On its official website, Apple is announcing vacancies for engineers and managers in production, quality control, sales or supply chain in the country’s two major cities.

Since the end of last year to date, Apple has been recruiting a series of senior positions in Hanoi and Ho Chi Minh City, fueling rumor that the US-based tech giant is moving to build a plant here.
Apple is annoucing job openning for engineers and managers in Vietnam in its website. |
On its official website, Apple is annoucing job openning for engineers and managers in production, quality control, sales or supply chain in the country’s two major cities.
For each position, Apple requires candidates to have from three to five years of working experience, while language skills such as English, Korean and Chinese would be an advantage.
Most positions would be involved with various stages in product development and subsequent production processes.
The move could be seen as sign that Apple is accelerating its plan to move production out of China, especially as Apple’s plants and facilities are forced to suspend operation under the impacts of the Covid-19 pandemic.
Last year, Nikkei Asian Review reported Apple planned to start trial production of its popular AirPods wireless earphones in Vietnam as it seeks to diversify manufacture beyond China.
China's GoerTek, one of Apple's key contract manufacturers, has begun testing the resilience of its manufacturing processes for the newest generation of AirPods at its audio factory in northern Vietnam.
Meanwhile, Apple’s main assembly partner for AirPods, Inventec, on March 24 revealed it is preparing to establish a unit in Vietnam, Bloomberg reported.
In a recent move, Taipei-listed Wistron Corporation, one of Apple’s manufacturing partners, chose Vietnam as part of its US$1-billlion expansion plan for this year and the next, revealed Bloomberg.
While other Apple partners such as Hon Hai Precision Industry, Inventec and Pegatron are working on a similar move, Bloomberg suggested this could reshape tech supply chains.
VinaCapitla in its report stated the view that the Covid-19 pandemic will ultimately benefit Vietnam’s economic prospects.
In recent years, multinationals like Samsung, LG Group, and a plethora of Japanese manufacturers have been moving factories from China to Vietnam, or have been establishing new production facilities in Vietnam rather than in China.
The Covid-19 pandemic is expected to accelerate companies’ efforts to re-locate production out of China, partly because the trade war will intensify after the Covid-19 medical emergency abates, the report suggested.
Some companies have been reluctant to move production facilities from China to Vietnam in the past because supply chains in Vietnam lack depth.

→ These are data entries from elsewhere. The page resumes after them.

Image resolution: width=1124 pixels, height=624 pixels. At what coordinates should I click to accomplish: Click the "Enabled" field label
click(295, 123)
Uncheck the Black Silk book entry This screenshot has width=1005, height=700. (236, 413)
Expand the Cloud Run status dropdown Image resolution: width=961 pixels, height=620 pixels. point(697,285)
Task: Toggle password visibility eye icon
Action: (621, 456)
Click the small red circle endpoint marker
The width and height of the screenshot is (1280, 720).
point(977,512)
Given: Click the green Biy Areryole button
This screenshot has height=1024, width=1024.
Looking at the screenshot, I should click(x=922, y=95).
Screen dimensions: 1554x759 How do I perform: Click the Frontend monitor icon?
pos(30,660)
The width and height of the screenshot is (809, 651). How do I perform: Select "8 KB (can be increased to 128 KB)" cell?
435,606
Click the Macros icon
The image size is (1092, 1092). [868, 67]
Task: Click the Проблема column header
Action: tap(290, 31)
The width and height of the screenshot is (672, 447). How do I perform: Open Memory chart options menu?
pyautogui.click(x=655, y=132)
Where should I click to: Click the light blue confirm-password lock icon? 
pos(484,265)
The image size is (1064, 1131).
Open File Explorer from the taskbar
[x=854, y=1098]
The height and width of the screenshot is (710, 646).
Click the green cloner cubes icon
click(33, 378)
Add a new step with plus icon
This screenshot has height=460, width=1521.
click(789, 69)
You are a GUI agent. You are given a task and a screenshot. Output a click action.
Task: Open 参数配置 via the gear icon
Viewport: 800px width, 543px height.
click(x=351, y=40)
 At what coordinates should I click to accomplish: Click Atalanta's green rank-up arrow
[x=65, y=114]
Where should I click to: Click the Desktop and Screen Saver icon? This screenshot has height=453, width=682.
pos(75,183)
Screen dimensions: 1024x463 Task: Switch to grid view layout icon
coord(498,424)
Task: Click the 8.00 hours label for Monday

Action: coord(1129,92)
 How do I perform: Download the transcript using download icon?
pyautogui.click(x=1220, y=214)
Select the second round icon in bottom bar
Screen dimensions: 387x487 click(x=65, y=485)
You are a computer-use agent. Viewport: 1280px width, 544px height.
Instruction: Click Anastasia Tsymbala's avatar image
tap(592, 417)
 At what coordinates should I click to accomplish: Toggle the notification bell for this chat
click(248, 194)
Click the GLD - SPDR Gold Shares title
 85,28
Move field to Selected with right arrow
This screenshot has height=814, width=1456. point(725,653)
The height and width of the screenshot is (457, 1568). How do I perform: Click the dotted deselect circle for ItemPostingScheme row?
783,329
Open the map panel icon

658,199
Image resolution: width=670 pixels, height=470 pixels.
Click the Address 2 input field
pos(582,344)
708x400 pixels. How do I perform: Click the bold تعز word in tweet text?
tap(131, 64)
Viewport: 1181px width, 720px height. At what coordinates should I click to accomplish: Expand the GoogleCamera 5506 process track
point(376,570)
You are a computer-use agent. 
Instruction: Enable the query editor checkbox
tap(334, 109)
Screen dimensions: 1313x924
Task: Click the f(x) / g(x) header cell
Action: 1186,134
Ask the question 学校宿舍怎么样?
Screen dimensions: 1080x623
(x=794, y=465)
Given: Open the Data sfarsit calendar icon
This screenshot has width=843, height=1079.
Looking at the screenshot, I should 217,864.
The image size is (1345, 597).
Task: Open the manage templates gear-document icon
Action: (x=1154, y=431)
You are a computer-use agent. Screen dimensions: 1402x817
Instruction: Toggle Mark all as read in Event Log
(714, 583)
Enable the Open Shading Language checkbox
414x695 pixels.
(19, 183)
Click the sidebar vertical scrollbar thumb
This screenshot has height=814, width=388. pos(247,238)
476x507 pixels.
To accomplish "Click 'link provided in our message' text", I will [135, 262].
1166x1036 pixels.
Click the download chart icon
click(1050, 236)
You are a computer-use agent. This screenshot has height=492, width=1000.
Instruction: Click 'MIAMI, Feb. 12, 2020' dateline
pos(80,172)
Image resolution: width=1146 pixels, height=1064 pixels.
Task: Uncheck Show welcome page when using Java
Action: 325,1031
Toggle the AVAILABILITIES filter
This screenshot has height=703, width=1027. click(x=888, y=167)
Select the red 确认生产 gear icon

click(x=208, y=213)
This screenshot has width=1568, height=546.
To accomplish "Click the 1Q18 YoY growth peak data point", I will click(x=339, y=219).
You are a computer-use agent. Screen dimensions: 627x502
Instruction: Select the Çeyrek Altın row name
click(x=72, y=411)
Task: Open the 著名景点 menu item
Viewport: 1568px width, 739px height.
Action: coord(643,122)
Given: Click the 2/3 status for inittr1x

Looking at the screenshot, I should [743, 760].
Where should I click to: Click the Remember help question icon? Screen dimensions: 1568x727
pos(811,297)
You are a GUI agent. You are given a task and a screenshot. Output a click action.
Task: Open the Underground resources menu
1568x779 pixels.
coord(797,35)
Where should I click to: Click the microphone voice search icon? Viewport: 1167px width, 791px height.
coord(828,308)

Given the severity of what the world is experiencing right now, coupled with concerns about China's handling of the Covid-19 pandemic.
“FDI companies will be prompted to not only continue establishing new factories in Vietnam, but to also start imbuing local suppliers with much more technical and operational expertise in order to support the production of those multinationals in Vietnam,” stated VinaCapital.